## Request 1
From the Martian meteorite article, transcribe the passage between "First meteorite linked" and "of Science Express.", inclusive.
## Request 2
According to the Martian meteorite article, how many SNC meteorites are there at present?
## Request 3
Decide whether each statement agrees with the Martian meteorite article. Answer yes or no for each, and quote the deciding words.
(a) The research appeared in Science Express.
(b) Scientists know where on Mars the SNC meteorites came from.
(c) Carl Agee at the University of New Mexico led the team of scientists.

## Excerpt provided
::::::::::

First meteorite linked to Martian crust

Washington, D.C.--After extensive analyses by a team of scientists led by Carl Agee at the University of New Mexico, researchers have identified a new class of Martian meteorite that likely originated from the Mars's crust. It is also the only meteoritic sample dated to 2.1 billion years ago, the early era of the most recent geologic epoch on Mars, an epoch called the Amazonian. The meteorite was found to contain an order of magnitude more water than any other Martian meteorite. Researchers from the Carnegie Institution (Andrew Steele, Marilyn Fogel, Roxane Bowden, and Mihaela Glamoclija) studied carbon in the meteorite and have shown that organic carbon (macromolecular) similar to that seen in other Martian meteorites is also found in this meteorite. The research is published in the January 3, 2013, issue of Science Express.

The unique meteorite, dubbed Northwest Africa (NWA) 7034, has some similarities to, but is very different from other Martian meteorites known as SNC (for three members of the group: Shergotty, Nakhla, and Chassign). SNC meteorites currently number 110. And so far they are the only meteoritic samples from Mars that scientists have been able to study. However, their point of origin on the Red Planet is not known. In fact, recent data from lander and orbiter missions suggest that they are a mismatch for the Martian crust.

::::::::::

## Given material
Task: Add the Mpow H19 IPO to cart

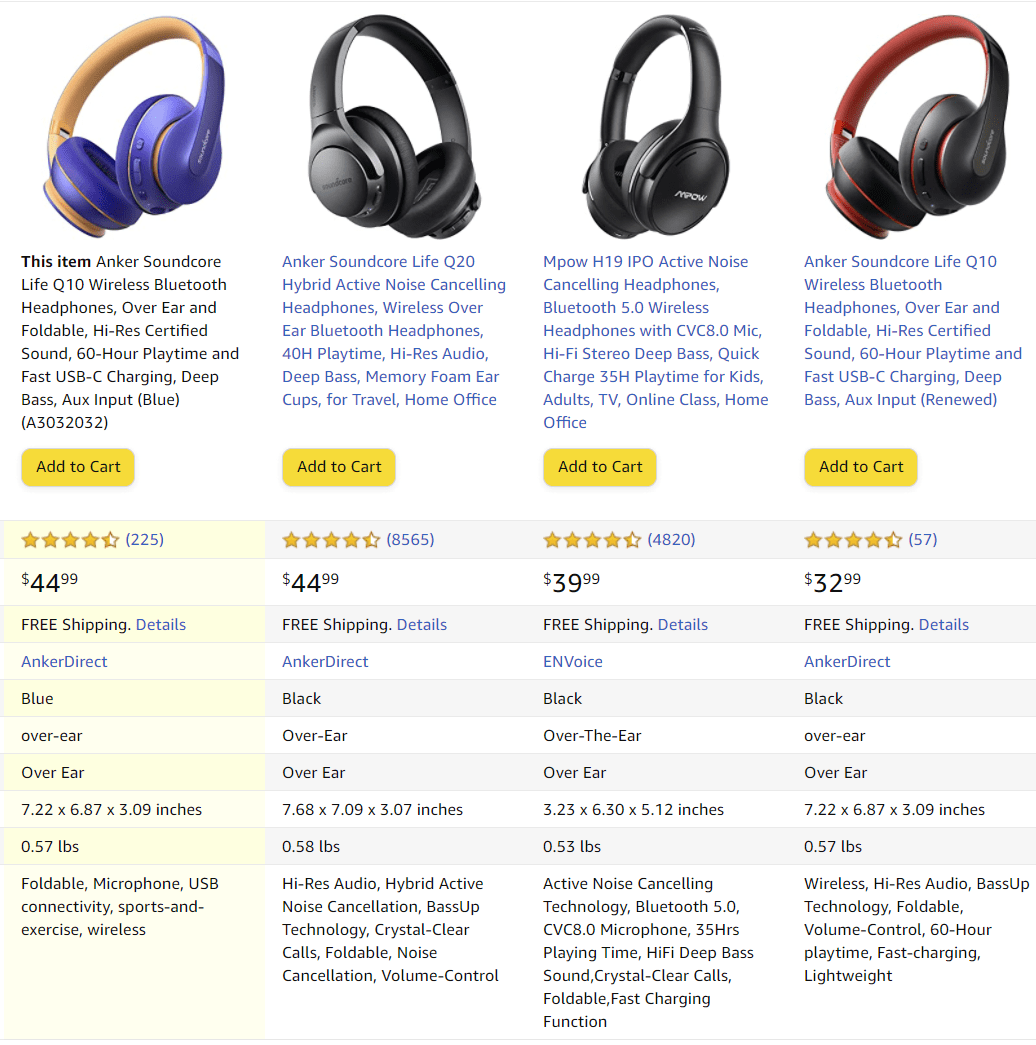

::::::::::

## Written reply 1
First meteorite linked to Martian crust

Washington, D.C.--After extensive analyses by a team of scientists led by Carl Agee at the University of New Mexico, researchers have identified a new class of Martian meteorite that likely originated from the Mars's crust. It is also the only meteoritic sample dated to 2.1 billion years ago, the early era of the most recent geologic epoch on Mars, an epoch called the Amazonian. The meteorite was found to contain an order of magnitude more water than any other Martian meteorite. Researchers from the Carnegie Institution (Andrew Steele, Marilyn Fogel, Roxane Bowden, and Mihaela Glamoclija) studied carbon in the meteorite and have shown that organic carbon (macromolecular) similar to that seen in other Martian meteorites is also found in this meteorite. The research is published in the January 3, 2013, issue of Science Express.

## Written reply 2
110

## Written reply 3
(a) Yes: "The research is published in the January 3, 2013, issue of Science Express."
(b) No: "However, their point of origin on the Red Planet is not known."
(c) Yes: "a team of scientists led by Carl Agee at the University of New Mexico"